Tmatboey est constitué de maisons en bois disséminées dans une clairière – c’est un des meilleurs endroits au monde pour observer les ibis géants et les ibis à épaules blanches. Mais la guerre avait plongé le Cambodge dans la pauvreté et les populations locales s’inquiétaient surtout de leur survie quotidienne. Sans perspectives immédiates de revenus, elles dépendaient pour leur subsistance de la culture du riz et du braconnage.

‘Au départ, les villageois ne comprenaient pas l’attrait des touristes pour les oiseaux,’ dit M. Butler. Mais l’afflux de touristes a fini de les convaincre de l’intérêt du projet d’écotourisme de WCS. La communauté a alors joué un rôle de premier plan, explique-t-il. Le village a élu son propre comité d’écotourisme, qui a construit un refuge qu’il gère, et il chapeaute les populations locales travaillant avec les touristes. ‘Ainsi, on a évité la jalousie engendrée ailleurs au Cambodge,’ dit-il. WCS demeure impliqué dans le projet et fournit régulièrement des conseils.

Le tourisme est le deuxième secteur industriel du Cambodge mais peu de visiteurs sortent des sentiers battus faute d’infrastructure et de politique marketing adéquates. Les endroits comme les plaines du nord ont peu de chances de tirer avantage de cette industrie et même s’ils sont près de grands sites touristiques, comme Angkor Vat, les habitants sont parmi les plus pauvres du monde. Tmatboey a montré qu’en autonomisant les communautés et avec un bon modèle commercial et un bon plan marketing, la donne peut changer.
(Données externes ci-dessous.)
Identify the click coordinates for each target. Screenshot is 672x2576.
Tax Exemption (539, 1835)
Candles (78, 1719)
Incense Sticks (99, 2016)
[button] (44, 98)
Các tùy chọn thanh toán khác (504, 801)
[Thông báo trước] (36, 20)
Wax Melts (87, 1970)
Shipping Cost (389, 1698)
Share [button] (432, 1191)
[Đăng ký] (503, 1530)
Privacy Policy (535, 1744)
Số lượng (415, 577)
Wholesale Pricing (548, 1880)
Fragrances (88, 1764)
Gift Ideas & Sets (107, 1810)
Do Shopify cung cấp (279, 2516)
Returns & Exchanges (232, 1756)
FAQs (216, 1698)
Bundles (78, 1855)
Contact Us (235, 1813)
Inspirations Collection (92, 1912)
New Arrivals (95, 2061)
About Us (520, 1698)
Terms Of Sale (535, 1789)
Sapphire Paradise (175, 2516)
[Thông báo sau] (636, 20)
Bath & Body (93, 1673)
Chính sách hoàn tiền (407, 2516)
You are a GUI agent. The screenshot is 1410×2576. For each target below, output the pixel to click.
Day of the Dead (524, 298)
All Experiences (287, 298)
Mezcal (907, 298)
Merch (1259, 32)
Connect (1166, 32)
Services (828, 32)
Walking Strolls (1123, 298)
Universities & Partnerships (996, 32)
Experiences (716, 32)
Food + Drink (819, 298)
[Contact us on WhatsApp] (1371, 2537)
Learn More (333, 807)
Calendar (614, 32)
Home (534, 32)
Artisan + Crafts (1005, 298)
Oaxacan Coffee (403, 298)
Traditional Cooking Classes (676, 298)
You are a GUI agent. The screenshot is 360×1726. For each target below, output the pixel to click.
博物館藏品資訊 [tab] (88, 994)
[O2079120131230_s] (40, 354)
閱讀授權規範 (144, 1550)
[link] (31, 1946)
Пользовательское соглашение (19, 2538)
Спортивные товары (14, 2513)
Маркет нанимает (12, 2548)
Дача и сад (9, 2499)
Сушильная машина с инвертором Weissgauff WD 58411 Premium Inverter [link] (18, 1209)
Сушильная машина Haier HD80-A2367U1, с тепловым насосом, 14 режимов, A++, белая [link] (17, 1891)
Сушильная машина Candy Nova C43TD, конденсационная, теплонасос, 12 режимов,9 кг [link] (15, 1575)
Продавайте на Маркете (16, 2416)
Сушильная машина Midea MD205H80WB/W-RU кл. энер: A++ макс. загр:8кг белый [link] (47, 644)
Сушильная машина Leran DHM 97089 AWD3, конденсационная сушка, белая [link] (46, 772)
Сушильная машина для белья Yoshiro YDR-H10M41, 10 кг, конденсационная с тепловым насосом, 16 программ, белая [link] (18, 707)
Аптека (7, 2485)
D’emblée, WCS a adopté une approche commerciale et M. Butler estime que ce choix est un autre facteur clé de réussite de l’écotourisme. En 2006, WCS a confié la logistique, le marketing, la formation des guides et les prestations touristiques locales à SVC. Une équipe de l’Université de Berkeley a rédigé un plan marketing et commercial quinquennal pour le Centre. ‘La stratégie clé a ciblé les ornithologues amateurs, qui avaient manifesté leur intérêt avant toute publicité de l’événement.’

Depuis 2006, le nombre de visiteurs augmente régulièrement. En 2011, 540 personnes ont fait le déplacement pour observer l’ibis géant et d’autres oiseaux rares. La communauté a engrangé $E.-U. 13 000 en 2011. ‘C’est une petite fortune pour un village qui n’avait pas d’économie monétaire auparavant,’ dit M. Butler.

SVC prévoit de reproduire le projet de Tmatboey sur huit autres sites.